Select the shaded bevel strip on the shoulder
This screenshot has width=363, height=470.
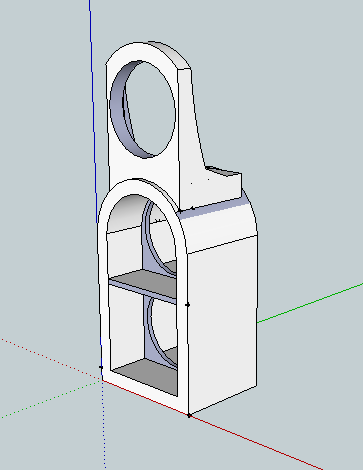point(213,208)
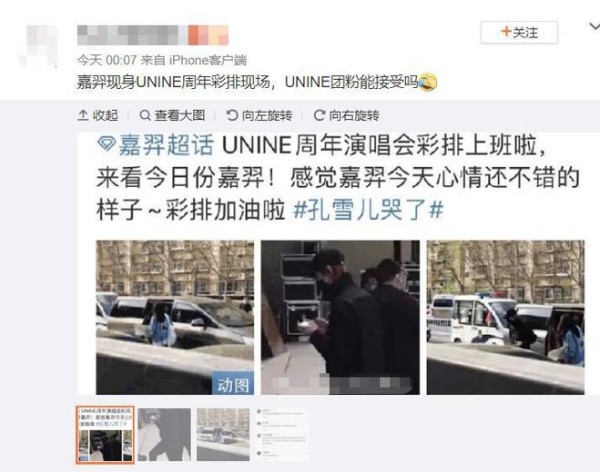
Task: Follow the poster with 关注 button
Action: point(519,33)
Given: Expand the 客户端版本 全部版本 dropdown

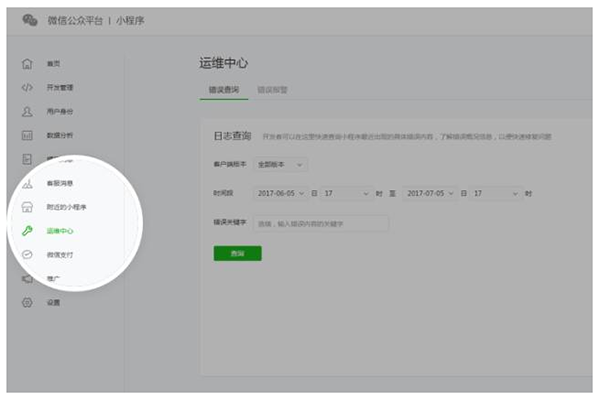Looking at the screenshot, I should click(281, 164).
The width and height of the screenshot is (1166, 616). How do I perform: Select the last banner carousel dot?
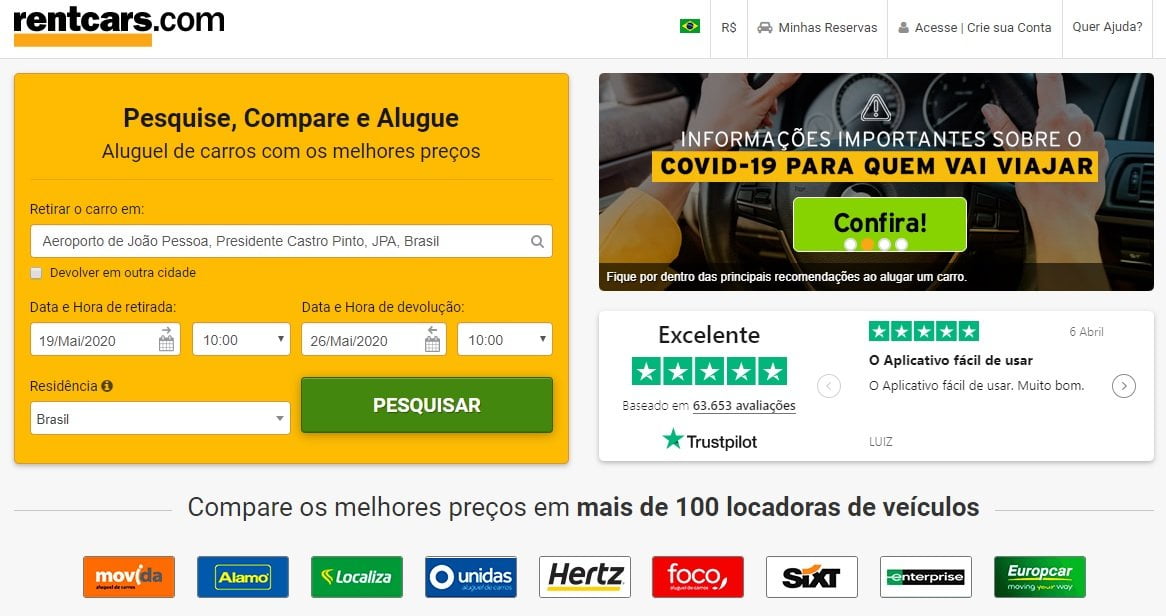click(x=901, y=244)
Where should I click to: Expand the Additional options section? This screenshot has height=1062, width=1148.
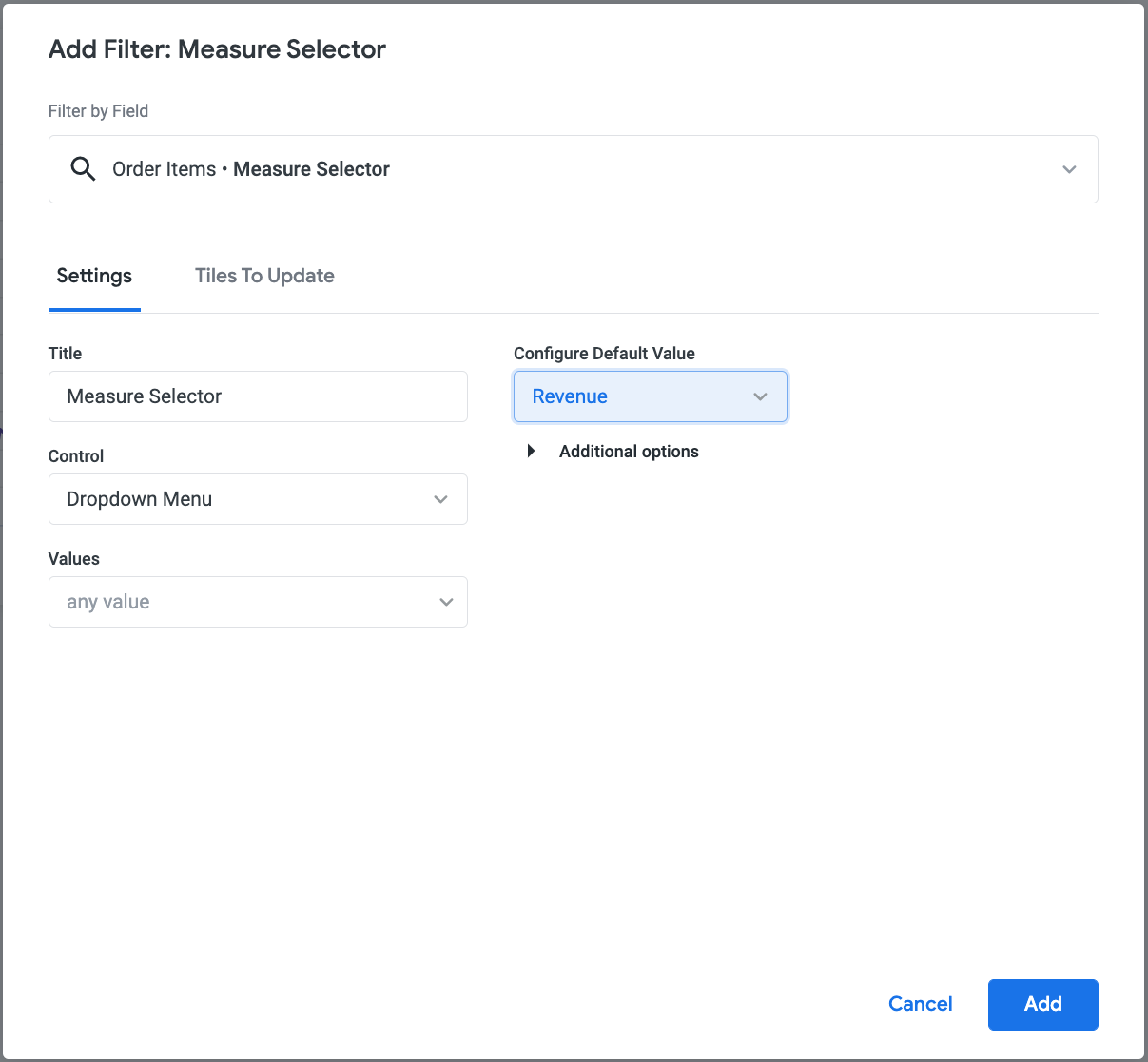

▶ _WHAT TO PRODUCE_: Rewrite all of the data above as a numbered list with one line per item. Skip the blank lines and leave out the pictures.

▶ _SOLUTION TO THIS EXERCISE_:
1. Select the shaded bevel strip on the shoulder
2. This screenshot has width=363, height=470.
3. point(213,208)
4. Task: Follow the poster with 关注 button
5. Action: point(519,33)
6. Given: Expand the 客户端版本 全部版本 dropdown
7. Looking at the screenshot, I should click(281, 164).
8. The width and height of the screenshot is (1166, 616). How do I perform: Select the last banner carousel dot?
9. click(x=901, y=244)
10. Where should I click to: Expand the Additional options section? This screenshot has height=1062, width=1148.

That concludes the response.